Selon Mme Lefebvre, la Commission scolaire de Laval justifie la fermeture de ces groupes en disant que la demande est trop faible. La Commission scolaire n'a pas rappelé La Presse. «Mais seulement l'an dernier, au moins 20 demandes d'une place dans ces classes spéciales ont été rejetées. L'accès à ces groupes est volontairement restreint, dénonce Mme Lefebvre. Le ministère de l'Éducation dit qu'il veut mettre un frein à l'intégration. Alors pourquoi ferme-t-on des classes spéciales à Laval?»

Grève mardi

Freiner l'intégration massive des élèves en difficulté est au coeur des revendications de la Fédération autonome de l'enseignement (FAE). Mardi, les 32 000 membres de la FAE étaient en grève pour dénoncer la lenteur des négociations avec Québec. À l'heure du midi, 10 000 enseignants munis de pancartes se sont massés dans la rue University, entre le boulevard De Maisonneuve et la rue Sherbrooke.

«On n'est pas là pour demander un meilleur salaire. On est là pour améliorer le climat dans nos classes en mettant un frein à l'intégration et en ayant plus de services de soutien», a expliqué Gabrielle Boucher, qui enseigne dans une classe spécialisée de maternelle à l'école l'Arc-en-ciel de Laval.

Enseignant d'éducation physique à l'école secondaire de Pointe-aux-Trembles, Philippe Gélinas dit souhaiter de plus petits rapports profs/élèves. «Parfois, on a jusqu'à 43 élèves dans un groupe! Ça n'a pas de sens!» dit-il.

La grève de mardi aura mis en congé forcé plus de 300 000 enfants dans la région de Montréal, à Laval, en Montérégie et en Outaouais.

Rencontrés mardi matin aux abords du Centre des sciences de Montréal, Nicolas et sa grand-maman Jeanette prévoyaient passer une belle journée. Mais la grand-mère ne se réjouissait tout de même pas de cette grève: «Ça ne servira à rien, dit-elle, parce que Jean Charest ne changera pas d'idée!»

Le petit Antoine, accompagné de ses parents, semblait lui aussi bien heureux de manquer l'école. Mais sa maman comprend mal la décision des enseignants de faire la grève en fin d'année. «Ils veulent enseigner mieux, mais là, ils n'enseignent tout simplement plus!» dit-elle.

Le président de la FAE, Pierre Saint-Germain, estime que les propositions gouvernementales ne sont pas suffisantes. «On veut négocier de bonne foi. Mais ça ne va pas assez vite, actuellement», dit-il.

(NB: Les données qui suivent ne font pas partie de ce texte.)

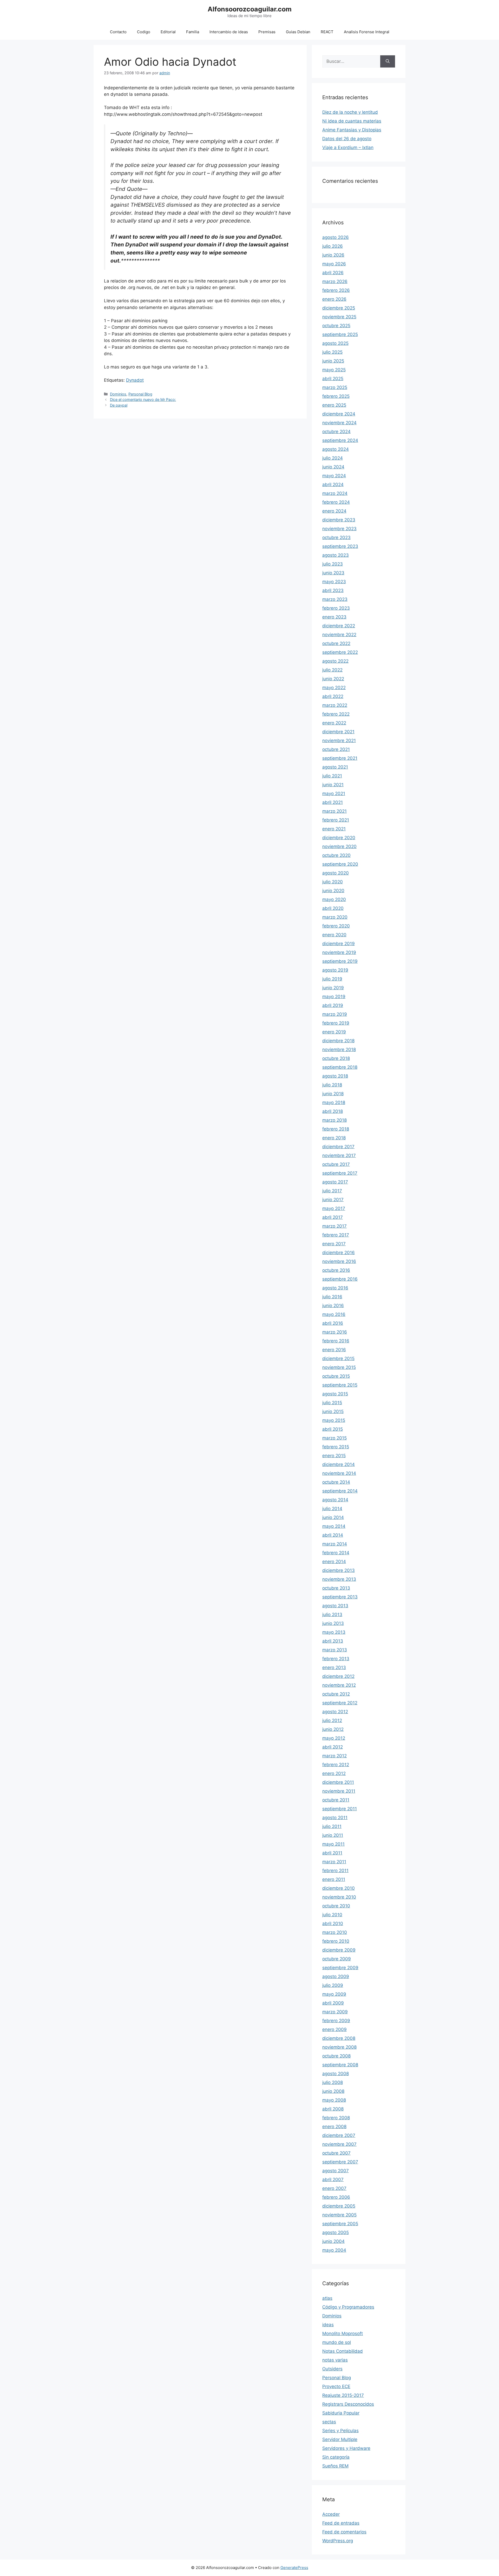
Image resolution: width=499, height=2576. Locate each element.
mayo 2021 (333, 793)
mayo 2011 (333, 1844)
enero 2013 (334, 1667)
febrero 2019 (335, 1023)
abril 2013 (332, 1641)
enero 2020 (334, 934)
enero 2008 (334, 2126)
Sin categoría (336, 2457)
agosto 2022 (335, 661)
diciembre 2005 (338, 2206)
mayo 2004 (334, 2250)
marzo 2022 (334, 705)
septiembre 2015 (339, 1385)
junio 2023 (333, 572)
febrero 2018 (335, 1129)
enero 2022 (334, 722)
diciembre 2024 (338, 413)
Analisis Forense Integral (366, 31)
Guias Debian (298, 31)
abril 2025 (332, 378)
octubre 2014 (336, 1482)
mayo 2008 (334, 2100)
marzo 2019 (334, 1014)
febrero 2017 (335, 1234)
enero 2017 (334, 1243)
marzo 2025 (334, 387)
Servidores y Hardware (346, 2448)
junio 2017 (333, 1199)
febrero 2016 (335, 1340)
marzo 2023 (334, 599)
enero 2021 (334, 828)
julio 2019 (332, 978)
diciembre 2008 (338, 2038)
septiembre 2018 (339, 1067)
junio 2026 (333, 255)
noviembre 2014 (339, 1473)
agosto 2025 (335, 343)
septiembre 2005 (340, 2223)
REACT (327, 31)
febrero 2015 (335, 1446)
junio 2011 (332, 1835)
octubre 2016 (336, 1270)
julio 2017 (332, 1190)
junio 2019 (333, 987)
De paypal (118, 405)
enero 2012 (334, 1773)
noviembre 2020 (339, 846)
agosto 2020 (335, 873)
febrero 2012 (335, 1764)
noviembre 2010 (339, 1897)
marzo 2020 (334, 917)
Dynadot (135, 380)
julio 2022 (332, 669)
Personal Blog (140, 394)
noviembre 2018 (339, 1049)
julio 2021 (332, 775)
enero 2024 (334, 511)
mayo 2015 (333, 1420)
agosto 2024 (335, 449)
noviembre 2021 (339, 740)
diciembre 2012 (338, 1676)
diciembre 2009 (339, 1950)
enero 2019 (334, 1031)
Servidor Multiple (339, 2439)
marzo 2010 (334, 1932)
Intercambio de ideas (228, 31)
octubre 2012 (336, 1694)
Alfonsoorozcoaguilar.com (250, 9)
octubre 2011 (335, 1799)
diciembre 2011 (338, 1782)
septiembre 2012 (339, 1702)
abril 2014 (332, 1535)
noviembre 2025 (339, 316)
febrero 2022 (336, 714)
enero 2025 (334, 405)
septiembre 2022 (340, 652)
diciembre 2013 (338, 1570)
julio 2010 (332, 1914)
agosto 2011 (334, 1817)
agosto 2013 (335, 1605)
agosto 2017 (335, 1182)
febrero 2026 (336, 290)
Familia (192, 31)
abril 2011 (332, 1852)
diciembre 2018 (338, 1040)
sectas (329, 2421)
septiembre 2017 (339, 1173)
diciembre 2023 (338, 519)
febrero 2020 (336, 926)
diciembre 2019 (338, 943)
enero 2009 (334, 2029)
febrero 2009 (336, 2020)
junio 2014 (333, 1517)
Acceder (331, 2514)
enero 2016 (334, 1349)
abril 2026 (333, 272)
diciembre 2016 (338, 1252)
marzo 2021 (334, 811)
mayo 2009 (334, 1994)
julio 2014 (332, 1508)
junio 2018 (333, 1093)
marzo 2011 (334, 1861)
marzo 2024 (334, 493)
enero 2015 (334, 1455)
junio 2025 (333, 361)
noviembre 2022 (339, 634)
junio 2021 (333, 784)
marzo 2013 (334, 1649)
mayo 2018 (333, 1102)
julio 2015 (332, 1402)
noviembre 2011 (338, 1791)
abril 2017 (332, 1217)
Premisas (266, 31)
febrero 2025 (336, 396)
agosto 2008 (335, 2073)
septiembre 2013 (340, 1596)
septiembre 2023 (340, 546)
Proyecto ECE (336, 2386)
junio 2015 (333, 1411)
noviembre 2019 (339, 952)
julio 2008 (332, 2082)
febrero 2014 (335, 1552)
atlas (327, 2298)
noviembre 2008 (339, 2047)
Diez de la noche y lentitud (350, 112)
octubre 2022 (336, 643)
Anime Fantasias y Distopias (351, 129)
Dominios (118, 394)
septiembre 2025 (340, 334)
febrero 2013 (335, 1658)
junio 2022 (333, 678)
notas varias (335, 2360)
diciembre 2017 (338, 1146)
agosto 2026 (335, 237)
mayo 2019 (333, 996)
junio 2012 (333, 1729)
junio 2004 (333, 2241)
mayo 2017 (333, 1208)
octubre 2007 (336, 2153)
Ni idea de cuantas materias (351, 121)
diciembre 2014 (338, 1464)
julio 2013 (332, 1614)
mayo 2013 (333, 1632)
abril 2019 (332, 1005)
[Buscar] (387, 61)
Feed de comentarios (344, 2531)
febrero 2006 (336, 2197)
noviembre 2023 (339, 528)
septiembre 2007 (340, 2161)
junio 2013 (333, 1623)
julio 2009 (332, 1985)
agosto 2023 (335, 555)
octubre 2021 (336, 749)
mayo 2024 (334, 475)
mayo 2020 (334, 899)
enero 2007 (334, 2188)
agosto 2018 (335, 1076)
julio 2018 (332, 1084)
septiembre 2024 (340, 440)
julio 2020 (332, 881)
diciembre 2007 (338, 2135)
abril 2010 (332, 1923)
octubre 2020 (336, 855)
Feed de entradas (340, 2523)
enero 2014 (334, 1561)
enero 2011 (333, 1879)
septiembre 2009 (340, 1967)
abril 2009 (333, 2003)
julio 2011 (332, 1826)
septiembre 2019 (340, 961)
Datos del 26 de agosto (346, 138)
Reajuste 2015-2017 (343, 2395)
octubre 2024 (336, 431)
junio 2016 (333, 1305)
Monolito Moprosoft (342, 2333)
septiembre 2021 (339, 758)
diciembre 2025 (338, 308)
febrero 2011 (335, 1870)
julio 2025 (332, 352)
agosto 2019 (335, 970)
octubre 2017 (336, 1164)
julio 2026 (332, 246)
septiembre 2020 (340, 864)
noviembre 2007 (339, 2144)
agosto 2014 (335, 1499)
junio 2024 (333, 466)
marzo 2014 (334, 1543)
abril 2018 (332, 1111)
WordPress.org (337, 2540)
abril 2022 (332, 696)
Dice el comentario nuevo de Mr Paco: (143, 399)
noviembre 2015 (339, 1367)
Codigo (143, 31)
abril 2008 (333, 2108)
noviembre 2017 (339, 1155)
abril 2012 (332, 1747)
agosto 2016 (335, 1287)
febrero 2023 (336, 608)
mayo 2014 (333, 1526)
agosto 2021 (335, 767)
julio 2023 (332, 564)
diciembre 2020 (338, 837)
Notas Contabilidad (342, 2351)
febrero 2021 (335, 820)
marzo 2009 (335, 2011)
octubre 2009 (336, 1958)
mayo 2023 (334, 581)
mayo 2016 (333, 1314)
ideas (328, 2324)
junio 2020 (333, 890)
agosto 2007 (335, 2170)
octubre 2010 (336, 1905)
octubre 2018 (336, 1058)
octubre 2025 (336, 325)
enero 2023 (334, 617)
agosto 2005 (335, 2232)
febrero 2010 (335, 1941)
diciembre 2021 (338, 731)
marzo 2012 (334, 1755)
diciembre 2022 (338, 625)
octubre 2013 (336, 1588)
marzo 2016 (334, 1332)
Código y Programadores (348, 2307)
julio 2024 (332, 458)
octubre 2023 (336, 537)
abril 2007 (333, 2179)
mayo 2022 (334, 687)
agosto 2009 (335, 1976)
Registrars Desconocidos (348, 2404)
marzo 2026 (334, 281)
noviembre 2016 (339, 1261)
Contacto (118, 31)
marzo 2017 (334, 1226)
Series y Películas (340, 2430)
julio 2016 (332, 1296)
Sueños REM (335, 2466)
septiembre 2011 (339, 1808)
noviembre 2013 (339, 1579)
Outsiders (332, 2368)
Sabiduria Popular (340, 2413)
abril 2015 (332, 1429)
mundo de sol (336, 2342)
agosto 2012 (335, 1711)
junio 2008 (333, 2091)
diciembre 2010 (338, 1888)
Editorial (168, 31)
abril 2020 (333, 908)
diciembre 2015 (338, 1358)
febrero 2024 (336, 502)
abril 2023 (333, 590)
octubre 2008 (336, 2056)
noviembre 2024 (339, 422)
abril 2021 (332, 802)
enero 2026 (334, 299)
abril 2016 (332, 1323)
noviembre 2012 (339, 1685)
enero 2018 (334, 1137)
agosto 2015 (335, 1393)
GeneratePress (294, 2567)
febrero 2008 (336, 2117)
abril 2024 (333, 484)
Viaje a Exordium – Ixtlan (347, 147)
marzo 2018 (334, 1120)
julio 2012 (332, 1720)
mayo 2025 (334, 369)
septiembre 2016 (340, 1279)
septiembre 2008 (340, 2064)
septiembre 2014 (340, 1491)
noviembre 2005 (339, 2214)
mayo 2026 (334, 263)
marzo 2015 (334, 1438)
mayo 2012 (333, 1738)
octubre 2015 (336, 1376)
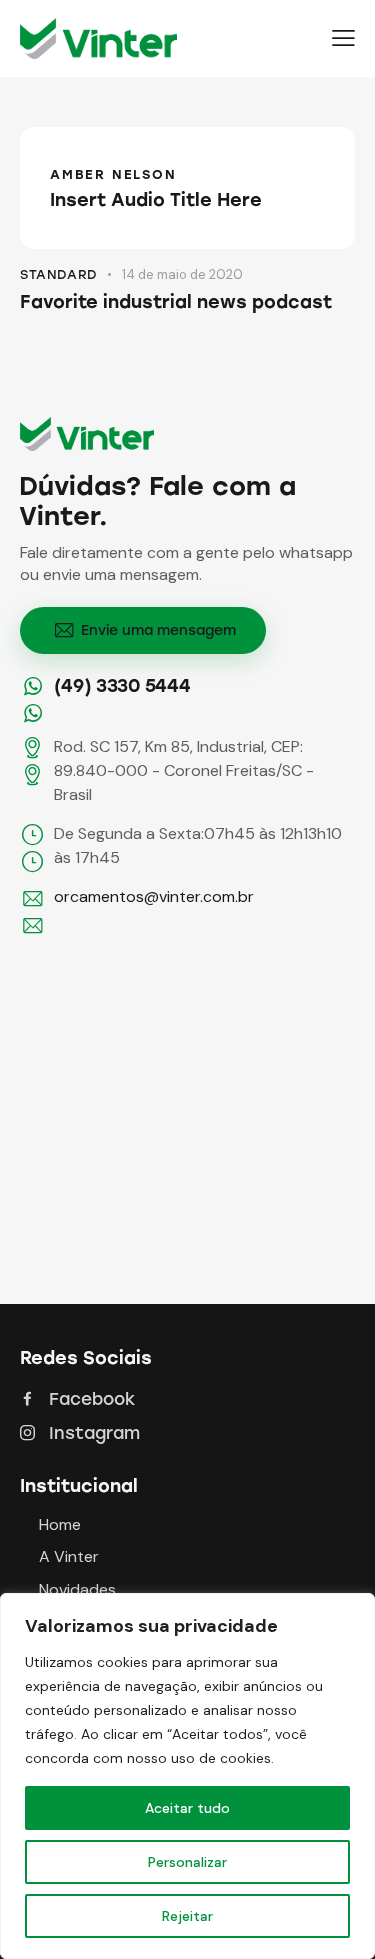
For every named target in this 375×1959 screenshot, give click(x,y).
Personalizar (187, 1862)
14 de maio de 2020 (182, 274)
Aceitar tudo (187, 1808)
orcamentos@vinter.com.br (154, 896)
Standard (59, 274)
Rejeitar (187, 1916)
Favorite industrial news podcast (176, 302)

Grève «prématurée», dit Courchesne

L'autre syndicat d'enseignants du Québec, la Fédération des syndicats de l'enseignement (FSE), est arrivé à une entente la semaine dernière avec le gouvernement. Qualifiant la grève de la FAE de «prématurée», la ministre de l'Éducation, Michelle Courchesne, a déclaré mardi que «le rythme des négociations avec la FAE a été beaucoup plus lent qu'avec la FSE» et qu'il faut donc l'«intensifier».

La FAE réplique que la réalité de ses membres, en majorité dans la région de Montréal, est différente de celle de la FSE. Mais M. Saint-Germain assure qu'il est prêt en tout temps à négocier avec Québec. Il ajoute qu'il est peu probable qu'un autre débrayage ait lieu d'ici à la fin de l'année. «Mais s'il n'y a pas d'entente, il risque d'y avoir autre chose à la rentrée», prévoit M. Saint-Germain.

Mme Courchesne se dit quant à elle «optimiste» quant à la possibilité d'arriver à une entente avant la fin de juin.